Start of Block

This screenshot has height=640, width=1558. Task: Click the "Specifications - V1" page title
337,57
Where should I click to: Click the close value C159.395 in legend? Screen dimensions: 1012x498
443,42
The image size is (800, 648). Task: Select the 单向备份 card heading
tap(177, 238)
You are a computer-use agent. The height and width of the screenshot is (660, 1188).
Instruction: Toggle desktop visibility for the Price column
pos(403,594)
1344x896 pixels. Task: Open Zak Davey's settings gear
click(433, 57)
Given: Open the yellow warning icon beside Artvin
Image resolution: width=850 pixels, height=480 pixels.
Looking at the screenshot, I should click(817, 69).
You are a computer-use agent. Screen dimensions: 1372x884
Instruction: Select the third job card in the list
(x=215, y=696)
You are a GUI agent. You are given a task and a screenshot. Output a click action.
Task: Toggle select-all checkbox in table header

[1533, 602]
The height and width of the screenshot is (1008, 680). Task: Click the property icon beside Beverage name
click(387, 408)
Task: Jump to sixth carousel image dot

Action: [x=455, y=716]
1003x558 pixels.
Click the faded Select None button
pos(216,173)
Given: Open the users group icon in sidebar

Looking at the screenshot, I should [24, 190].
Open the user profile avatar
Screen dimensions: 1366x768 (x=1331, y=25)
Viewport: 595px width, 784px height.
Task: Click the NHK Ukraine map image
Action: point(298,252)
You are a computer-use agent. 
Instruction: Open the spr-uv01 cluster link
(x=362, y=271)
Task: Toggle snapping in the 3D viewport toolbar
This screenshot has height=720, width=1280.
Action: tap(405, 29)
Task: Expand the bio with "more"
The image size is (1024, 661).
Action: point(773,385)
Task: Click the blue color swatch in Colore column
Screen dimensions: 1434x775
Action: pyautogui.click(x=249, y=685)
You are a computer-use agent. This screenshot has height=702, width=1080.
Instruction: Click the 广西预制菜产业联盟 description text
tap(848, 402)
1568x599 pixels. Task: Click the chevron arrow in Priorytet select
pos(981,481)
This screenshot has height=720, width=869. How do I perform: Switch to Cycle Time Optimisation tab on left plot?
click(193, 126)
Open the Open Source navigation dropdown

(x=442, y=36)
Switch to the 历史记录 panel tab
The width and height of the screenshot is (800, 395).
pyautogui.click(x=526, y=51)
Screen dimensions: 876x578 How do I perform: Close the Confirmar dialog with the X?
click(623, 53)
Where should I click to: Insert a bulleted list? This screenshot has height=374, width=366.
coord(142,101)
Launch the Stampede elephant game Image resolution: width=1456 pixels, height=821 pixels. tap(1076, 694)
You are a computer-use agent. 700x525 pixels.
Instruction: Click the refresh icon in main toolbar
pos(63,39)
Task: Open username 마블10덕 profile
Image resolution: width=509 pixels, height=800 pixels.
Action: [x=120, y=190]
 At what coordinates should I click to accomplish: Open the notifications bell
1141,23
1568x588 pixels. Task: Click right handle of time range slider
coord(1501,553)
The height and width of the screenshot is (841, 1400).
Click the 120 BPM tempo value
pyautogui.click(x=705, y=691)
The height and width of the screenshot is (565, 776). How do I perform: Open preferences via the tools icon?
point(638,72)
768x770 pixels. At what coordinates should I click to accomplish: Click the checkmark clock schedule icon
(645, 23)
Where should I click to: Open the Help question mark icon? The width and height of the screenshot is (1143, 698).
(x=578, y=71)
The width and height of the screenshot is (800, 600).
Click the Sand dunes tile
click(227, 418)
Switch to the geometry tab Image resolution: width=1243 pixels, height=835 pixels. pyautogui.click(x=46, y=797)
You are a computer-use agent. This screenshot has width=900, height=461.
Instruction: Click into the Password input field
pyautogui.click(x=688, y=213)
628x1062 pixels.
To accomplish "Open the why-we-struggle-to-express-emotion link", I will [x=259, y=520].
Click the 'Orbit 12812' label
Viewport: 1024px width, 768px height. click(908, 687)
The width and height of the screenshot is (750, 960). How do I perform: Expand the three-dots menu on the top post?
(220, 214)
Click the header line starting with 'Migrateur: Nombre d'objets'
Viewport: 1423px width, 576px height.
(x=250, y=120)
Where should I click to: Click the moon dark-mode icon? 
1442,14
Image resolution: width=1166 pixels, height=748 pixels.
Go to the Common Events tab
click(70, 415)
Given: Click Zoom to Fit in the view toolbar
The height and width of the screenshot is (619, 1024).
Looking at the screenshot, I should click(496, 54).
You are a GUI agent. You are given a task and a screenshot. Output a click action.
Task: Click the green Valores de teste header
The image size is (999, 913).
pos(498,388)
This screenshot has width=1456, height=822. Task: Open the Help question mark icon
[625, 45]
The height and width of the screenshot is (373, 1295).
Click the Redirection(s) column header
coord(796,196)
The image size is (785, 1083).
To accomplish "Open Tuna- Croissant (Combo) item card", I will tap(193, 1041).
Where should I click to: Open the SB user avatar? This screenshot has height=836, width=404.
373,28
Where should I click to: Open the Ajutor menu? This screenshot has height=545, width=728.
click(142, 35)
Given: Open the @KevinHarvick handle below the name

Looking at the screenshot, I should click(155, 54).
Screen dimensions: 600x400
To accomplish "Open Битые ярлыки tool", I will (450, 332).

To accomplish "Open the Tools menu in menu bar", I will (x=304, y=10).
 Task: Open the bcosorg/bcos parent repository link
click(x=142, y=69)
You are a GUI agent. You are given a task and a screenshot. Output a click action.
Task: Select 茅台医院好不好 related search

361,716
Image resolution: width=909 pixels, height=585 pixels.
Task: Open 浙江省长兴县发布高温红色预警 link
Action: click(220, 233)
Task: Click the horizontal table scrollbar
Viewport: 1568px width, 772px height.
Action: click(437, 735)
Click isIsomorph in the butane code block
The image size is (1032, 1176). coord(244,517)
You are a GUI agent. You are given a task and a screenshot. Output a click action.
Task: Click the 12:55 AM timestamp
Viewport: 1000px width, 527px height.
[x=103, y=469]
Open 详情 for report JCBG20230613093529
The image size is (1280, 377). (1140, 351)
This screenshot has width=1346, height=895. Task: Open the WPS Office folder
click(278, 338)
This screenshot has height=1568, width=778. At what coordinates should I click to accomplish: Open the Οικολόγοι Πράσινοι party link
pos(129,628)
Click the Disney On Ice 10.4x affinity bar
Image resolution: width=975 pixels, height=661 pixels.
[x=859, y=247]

End of Block

Copy out the material above in its entirety, exactly.

> Response:
This screenshot has height=640, width=1558. Task: Click the "Specifications - V1" page title
337,57
Where should I click to: Click the close value C159.395 in legend? Screen dimensions: 1012x498
443,42
The image size is (800, 648). Task: Select the 单向备份 card heading
tap(177, 238)
You are a computer-use agent. The height and width of the screenshot is (660, 1188).
Instruction: Toggle desktop visibility for the Price column
pos(403,594)
1344x896 pixels. Task: Open Zak Davey's settings gear
click(433, 57)
Given: Open the yellow warning icon beside Artvin
Image resolution: width=850 pixels, height=480 pixels.
Looking at the screenshot, I should click(817, 69).
You are a computer-use agent. Screen dimensions: 1372x884
Instruction: Select the third job card in the list
(x=215, y=696)
You are a GUI agent. You are given a task and a screenshot. Output a click action.
Task: Toggle select-all checkbox in table header

[1533, 602]
The height and width of the screenshot is (1008, 680). Task: Click the property icon beside Beverage name
click(387, 408)
Task: Jump to sixth carousel image dot

Action: [x=455, y=716]
1003x558 pixels.
Click the faded Select None button
pos(216,173)
Given: Open the users group icon in sidebar

Looking at the screenshot, I should [24, 190].
Open the user profile avatar
Screen dimensions: 1366x768 (x=1331, y=25)
Viewport: 595px width, 784px height.
Task: Click the NHK Ukraine map image
Action: point(298,252)
You are a computer-use agent. 
Instruction: Open the spr-uv01 cluster link
(x=362, y=271)
Task: Toggle snapping in the 3D viewport toolbar
This screenshot has height=720, width=1280.
Action: tap(405, 29)
Task: Expand the bio with "more"
The image size is (1024, 661).
Action: point(773,385)
Task: Click the blue color swatch in Colore column
Screen dimensions: 1434x775
Action: pyautogui.click(x=249, y=685)
You are a computer-use agent. This screenshot has height=702, width=1080.
Instruction: Click the 广西预制菜产业联盟 description text
tap(848, 402)
1568x599 pixels. Task: Click the chevron arrow in Priorytet select
pos(981,481)
This screenshot has height=720, width=869. How do I perform: Switch to Cycle Time Optimisation tab on left plot?
click(193, 126)
Open the Open Source navigation dropdown

(x=442, y=36)
Switch to the 历史记录 panel tab
The width and height of the screenshot is (800, 395).
pyautogui.click(x=526, y=51)
Screen dimensions: 876x578 How do I perform: Close the Confirmar dialog with the X?
click(623, 53)
Where should I click to: Insert a bulleted list? This screenshot has height=374, width=366.
coord(142,101)
Launch the Stampede elephant game Image resolution: width=1456 pixels, height=821 pixels. tap(1076, 694)
You are a computer-use agent. 700x525 pixels.
Instruction: Click the refresh icon in main toolbar
pos(63,39)
Task: Open username 마블10덕 profile
Image resolution: width=509 pixels, height=800 pixels.
Action: [x=120, y=190]
 At what coordinates should I click to accomplish: Open the notifications bell
1141,23
1568x588 pixels. Task: Click right handle of time range slider
coord(1501,553)
The height and width of the screenshot is (841, 1400).
Click the 120 BPM tempo value
pyautogui.click(x=705, y=691)
The height and width of the screenshot is (565, 776). How do I perform: Open preferences via the tools icon?
point(638,72)
768x770 pixels. At what coordinates should I click to accomplish: Click the checkmark clock schedule icon
(645, 23)
Where should I click to: Open the Help question mark icon? The width and height of the screenshot is (1143, 698).
(x=578, y=71)
The width and height of the screenshot is (800, 600).
Click the Sand dunes tile
click(227, 418)
Switch to the geometry tab Image resolution: width=1243 pixels, height=835 pixels. pyautogui.click(x=46, y=797)
You are a computer-use agent. This screenshot has width=900, height=461.
Instruction: Click into the Password input field
pyautogui.click(x=688, y=213)
628x1062 pixels.
To accomplish "Open the why-we-struggle-to-express-emotion link", I will [x=259, y=520].
Click the 'Orbit 12812' label
Viewport: 1024px width, 768px height. click(908, 687)
The width and height of the screenshot is (750, 960). How do I perform: Expand the three-dots menu on the top post?
(220, 214)
Click the header line starting with 'Migrateur: Nombre d'objets'
Viewport: 1423px width, 576px height.
(x=250, y=120)
Where should I click to: Click the moon dark-mode icon? 
1442,14
Image resolution: width=1166 pixels, height=748 pixels.
Go to the Common Events tab
click(70, 415)
Given: Click Zoom to Fit in the view toolbar
The height and width of the screenshot is (619, 1024).
Looking at the screenshot, I should click(496, 54).
You are a GUI agent. You are given a task and a screenshot. Output a click action.
Task: Click the green Valores de teste header
The image size is (999, 913).
pos(498,388)
This screenshot has width=1456, height=822. Task: Open the Help question mark icon
[625, 45]
The height and width of the screenshot is (373, 1295).
Click the Redirection(s) column header
coord(796,196)
The image size is (785, 1083).
To accomplish "Open Tuna- Croissant (Combo) item card", I will tap(193, 1041).
Where should I click to: Open the SB user avatar? This screenshot has height=836, width=404.
373,28
Where should I click to: Open the Ajutor menu? This screenshot has height=545, width=728.
click(142, 35)
Given: Open the @KevinHarvick handle below the name

Looking at the screenshot, I should click(155, 54).
Screen dimensions: 600x400
To accomplish "Open Битые ярлыки tool", I will (450, 332).

To accomplish "Open the Tools menu in menu bar", I will (x=304, y=10).
 Task: Open the bcosorg/bcos parent repository link
click(x=142, y=69)
You are a GUI agent. You are given a task and a screenshot. Output a click action.
Task: Select 茅台医院好不好 related search

361,716
Image resolution: width=909 pixels, height=585 pixels.
Task: Open 浙江省长兴县发布高温红色预警 link
Action: click(220, 233)
Task: Click the horizontal table scrollbar
Viewport: 1568px width, 772px height.
Action: click(437, 735)
Click isIsomorph in the butane code block
The image size is (1032, 1176). coord(244,517)
You are a GUI agent. You are given a task and a screenshot. Output a click action.
Task: Click the 12:55 AM timestamp
Viewport: 1000px width, 527px height.
[x=103, y=469]
Open 详情 for report JCBG20230613093529
The image size is (1280, 377). (1140, 351)
This screenshot has width=1346, height=895. Task: Open the WPS Office folder
click(278, 338)
This screenshot has height=1568, width=778. At what coordinates should I click to accomplish: Open the Οικολόγοι Πράσινοι party link
pos(129,628)
Click the Disney On Ice 10.4x affinity bar
Image resolution: width=975 pixels, height=661 pixels.
[x=859, y=247]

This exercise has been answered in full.